As a teenager I would march through Saddar daily, camera in hand, from my school to my father’s shop—traversing one end of Saddar to the other, all the while taking pictures. Apart from creating a huge archive of my changing city, this also taught me to see Karachi in a new light, without all the ugly tangled electrical wires and unattractive signboards, and to appreciate its colonial architecture that now lies buried under mountains of modern concrete structures.
In 2008, I started a project to archive these crumbling Karachi buildings and to do a series that would display my love for it, and maybe make people aware of some of our heritage sites.
The project took a few years to complete, culminating in an art exhibit called Kolachiscope and another called KaraChakra, which I have displayed in exhibitions around the world.
Kolachiscope was meant to be a journey through Saddar following the route of the W11, Saddar’s most iconic bus, while Karachakra was a digital art exhibit using iconic Karachi buildings to create cyclic rangoli and chakra prints.
Who knew that solid stone was so fragile; in 2008, a month after I’d photographed the Bunder Road buildings, they were destroyed in a fire on Ashura.

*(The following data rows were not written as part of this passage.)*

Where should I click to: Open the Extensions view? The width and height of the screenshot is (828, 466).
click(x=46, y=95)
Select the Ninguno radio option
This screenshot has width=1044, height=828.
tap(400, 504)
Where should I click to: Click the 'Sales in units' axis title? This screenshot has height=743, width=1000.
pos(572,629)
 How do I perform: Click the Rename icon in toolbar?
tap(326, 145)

Sadly, no one had any response to this loss, which has gone unchecked.
Nevertheless, slowly but surely, people are beginning to appreciate our colonial past and the legacy of the architecture that is fading into the background. Hopefully it’s still not too late.
Tapu Javeri is one of Pakistan’s foremost photographers. Credited with numerous fashion, photojournalism and personality shoots, he has exhibited his work both nationally and internationally. Tapu is author of several eminent books on photography. He is a regular guest speaker at academic institutions in Pakistan and abroad—Cambridge University, UK, National History Museum in Sophia, Bulgaria, among others. In 2016, he was named one of Nikon’s top 32 Nikon Pro photographers. Tapu has had the privilege of photographing eminent personalities of international acclaim: Princess Sarwat of Jordan, Aung San Suu Ki, Shashi Kapoor and the iconic diva, Nur Jahan. Tapu’s creativity is not exclusive to photographs—he is the son, and partner, of famous jeweller Hassan Ali Mohammad Javeri and has an extensive career of over 30 years in jewellery manufacture and design. He is also brand ambassador and official photographer for several social and charity projects, such as SIUT.